In a feature, the German state broadcaster Deutsche Welle reported on the experiences of some who left and are rethinking the decision, including one identified as Dimitris, who fled Greece with six friends to find work elsewhere in the European Union.

He’s a 33-year-old British-educated economist who has seen four who left with him already going back to Athens to find jobs or set up their own businesses, the tug of the homeland getting to them along with the hope of being part of a recovery.

Still, Dimitris, who worked across Spain the last three years with a string of multi-national companies doing investment projects said he’s “waiting it out,” although some signs of recovery are sending positive signals.

He’s not fully enticed even yet, he said, with Mitsotakis’ centerpiece magnet that promises top talent good jobs with a minimum salary of at least 3,000 euros ($3363.18) a month, nearly three times what veteran teacher or starting state hospital doctors get.

“It’s a good move,” Dimitris said, requesting anonymity to avoid potential reprisals from his current employers in Spain. “Bright minds make money. And if they return to Greece, they can make money for both themselves and the country.”

“But I’m reluctant to rise to the bait,” he told the German broadcaster. “I want to see more happen even before starting to consider taking down my suitcase from the closet.”

Under the ambitious scheme, dubbed Rebrain Greece, returning recruits will be guaranteed at least two years employment, the first of which will be financed by the state by 75%. Highly skilled professionals and scientists aged between 25-40 will be targeted first off.

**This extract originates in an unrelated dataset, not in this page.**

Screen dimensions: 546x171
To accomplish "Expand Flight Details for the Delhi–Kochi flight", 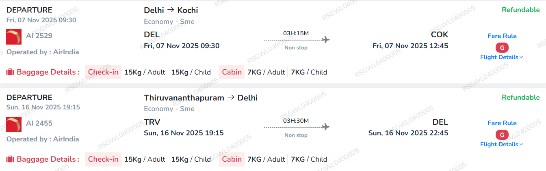I will [x=502, y=57].
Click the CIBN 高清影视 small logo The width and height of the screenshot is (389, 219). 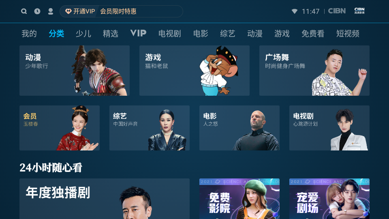359,11
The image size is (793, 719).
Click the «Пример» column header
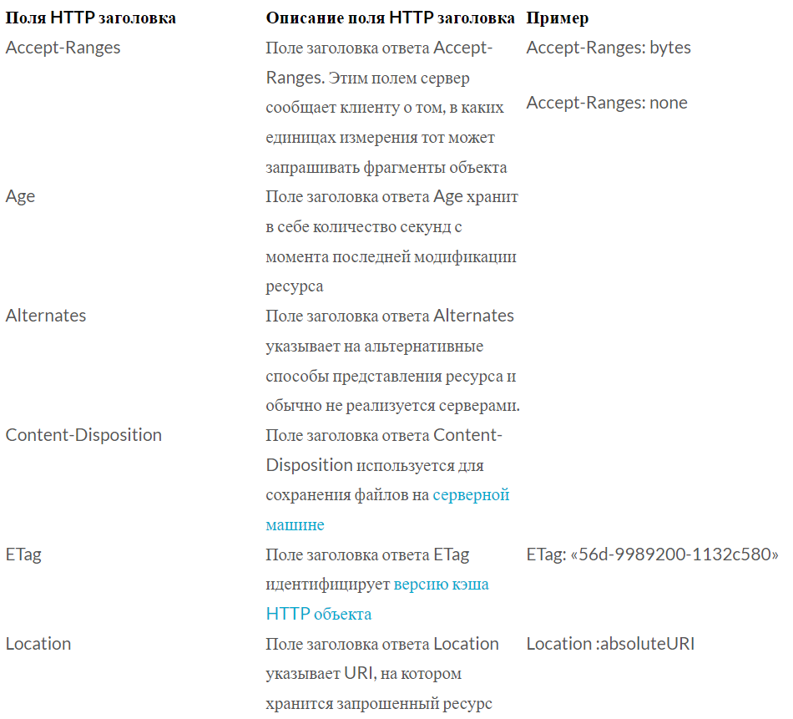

The government wanted to see at least 500 return by February but in the first week of the offer only 10 agreed, project organizers told Deutsche Welle, despite Greece picking up a buzz as the place to hop onto an early recovery and make a mark.

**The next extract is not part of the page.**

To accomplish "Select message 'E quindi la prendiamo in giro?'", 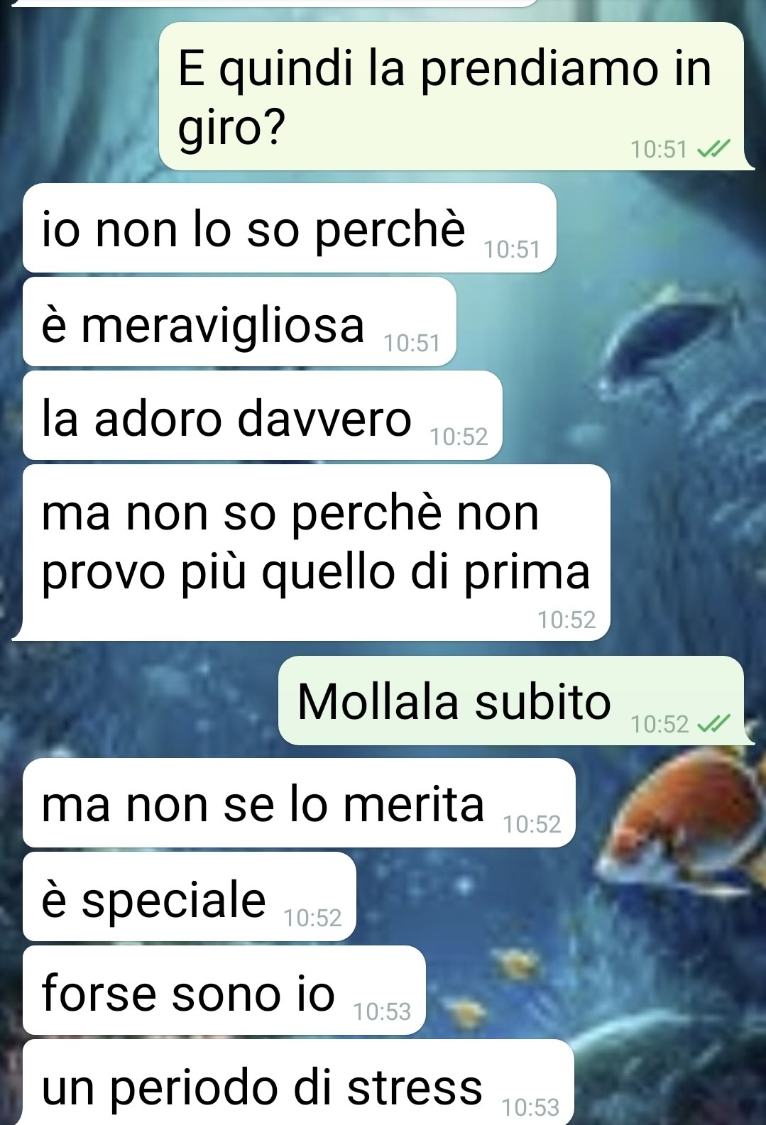I will tap(452, 97).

“We expect things to heat up as the process picks up,” said Constantine Agrapidas, a senior labor ministry official overseeing the project. “It is a pilot plan. It has never been done before. But we are extremely optimistic.”

There could be some extra incentives to grease the sticking skids.  “The objective at this phase,” Agrapides said, “is to document the highly qualified needs of mainly high-tech Greek companies as the country wades into the depths of the digital era, the fourth industrial revolution.”

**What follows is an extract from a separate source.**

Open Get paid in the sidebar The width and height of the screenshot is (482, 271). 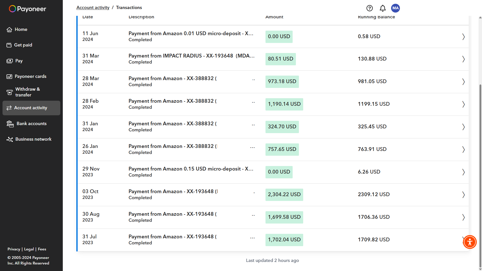(23, 45)
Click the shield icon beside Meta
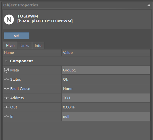153x140 pixels. [x=6, y=70]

“Once that happens, then we can stitch together an even bigger plan, with a more holistic approach that will target mid-level Greek professionals who left the country,” he said.

About 470,000 Greeks have left the country since 2008 when hiring freezes started popping up in anticipation of economic woes that really hit hard in 2010 when the then-ruling and now-defunct PASOK Socialist government sought the first bailout of 110 billion euros ($123.33 billion.)

At least 270,000 are believed to be skilled professionals, including doctors and engineers aged between 20 and 39 and who have since then found jobs in Germany, the United Kingdom and the United Arab Emirates, according to reports from the Bank of Greece, said DW.

Trying to lead by example, when Mitsotakis said up his administration that’s heavily laden with men, he recruited from the likes of Google and Microsoft.

“We do not expect to change things overnight,” said Grigoris Zarifopoulos, a former Google executive now leading Greece’s technology ministry. “Nor is this scheme a one-off plan that can cure brain drain. But it’s an incentive and a move in the right direction. We obviously want more companies to lure back the talent.”

Signs of wariness remain, however, Greeks who’ve been burned by broken promises of volatile governments hedging their bets for now and about 40 percent who left it was goodbye for good even if there’s a recovery.

“I did not leave home eight years ago because I was 3,000 euros short in my monthly budget,” said Yiorgos Gotsinas, a corporate communications consultant who went to the UK and set up a robotics and computer coding business for children in West Sussex.

What pushed him away, he said, was the fear life would never be normal for him and his family. “Asking someone who has worked hard abroad to provide their family the stability and prospect of a better future to come back is unrealistic.” His answer: “Thanks, but no thanks.”